Amazon just scored a massive win Monday, announcing a seven-year, $38 billion partnership with OpenAI, giving the ChatGPT maker immediate access to hundreds of thousands of powerful Nvidia chips housed in Amazon Web Services data centers.

Investors had worried AWS was falling behind Microsoft and Google in attracting artificial intelligence (AI) customers. Those concerns eased somewhat after the cloud division reported strong growth last quarter, but this deal delivers concrete proof that Amazon can compete for the industry’s most sought-after clients.

    Amazon shares jumped nearly 5% on the news, adding roughly $140 billion to the company’s value.

    The partnership was only possible because of OpenAI’s recent restructuring. The AI company completed its shift to a for-profit structure last week, ending Microsoft’s exclusive right to provide computing services. Less than a week later, OpenAI signed with Microsoft’s biggest cloud rival.

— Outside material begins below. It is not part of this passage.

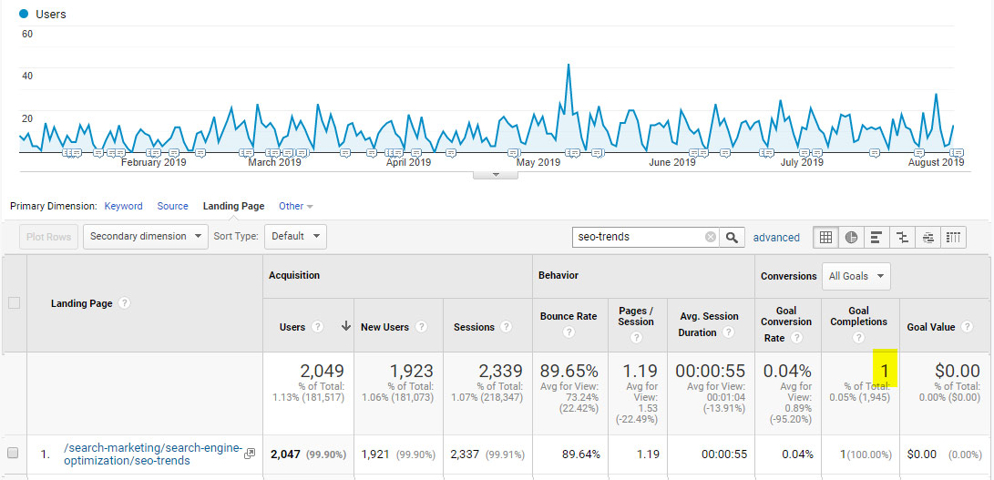Screen dimensions: 994x480
Task: Clear the seo-trends search filter
Action: pyautogui.click(x=711, y=237)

    “Scaling frontier AI requires massive, reliable compute,” OpenAI CEO Sam Altman said. “Our partnership with AWS strengthens the broad compute ecosystem that will power this next era and bring advanced AI to everyone.”

    AWS CEO Matt Garman called the company’s infrastructure “a backbone” for OpenAI’s ambitions. He noted the breadth and quick availability of computing power shows why AWS can handle OpenAI’s enormous needs.

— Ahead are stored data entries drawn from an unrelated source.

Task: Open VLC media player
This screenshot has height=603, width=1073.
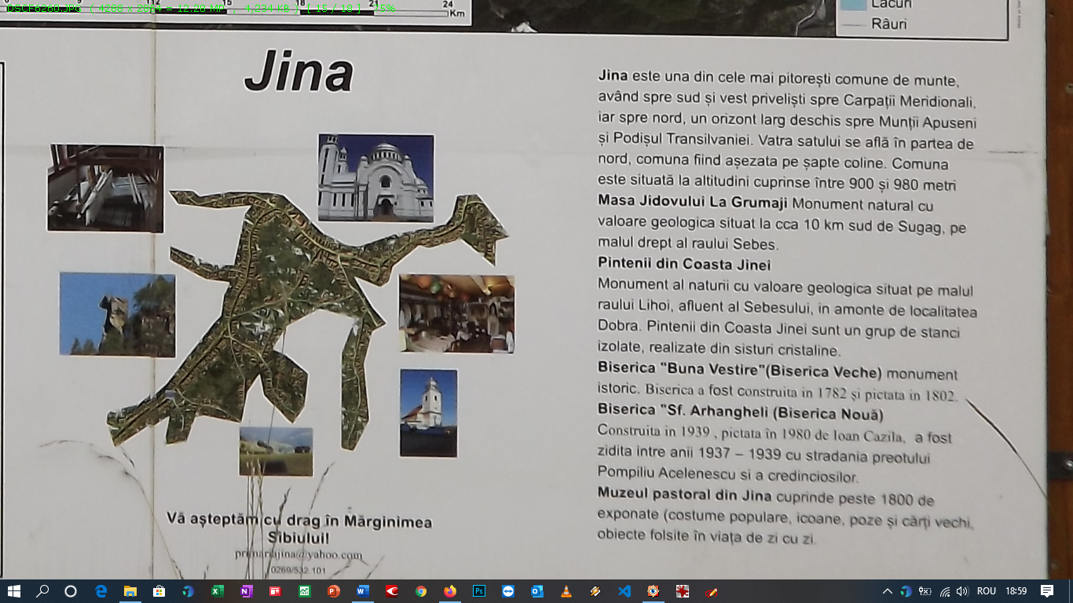Action: pos(566,591)
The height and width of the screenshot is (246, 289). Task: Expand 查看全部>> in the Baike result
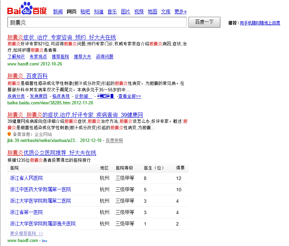pyautogui.click(x=129, y=96)
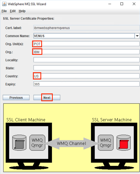Viewport: 140px width, 174px height.
Task: Open the Common Name dropdown arrow
Action: (x=137, y=36)

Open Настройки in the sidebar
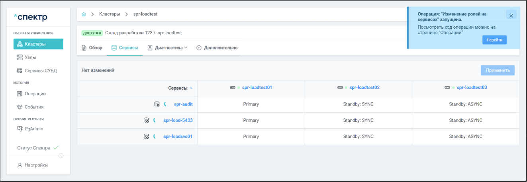36,165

    The deal gives OpenAI access to Nvidia’s latest GB200 and GB300 processors. Amazon plans to deploy all the promised capacity by the end of 2026, with options to expand further in 2027 and beyond.

    But questions remain about how OpenAI will pay for everything. The company expects to generate around $20 billion in revenue this year, yet it has now committed nearly $600 billion across multiple cloud providers. Besides the Amazon deal, OpenAI agreed to spend $250 billion with Microsoft and $300 billion with Oracle.

    The situation adds fuel to concerns about an AI bubble. Companies are projected to spend upwards of $500 billion on AI infrastructure between 2026 and 2027 in the US alone, according to financial journalist Derek Thompson.

    Adding another twist, Amazon is also a major backer of Anthropic, one of OpenAI’s key competitors. The company recently opened an $11 billion data center campus specifically for Anthropic. Amazon and Microsoft are both developing their own AI models to compete with startups like OpenAI.

    The computing race shows no signs of slowing. As AI companies push toward more powerful systems, they’re pulling the entire cloud industry along with them.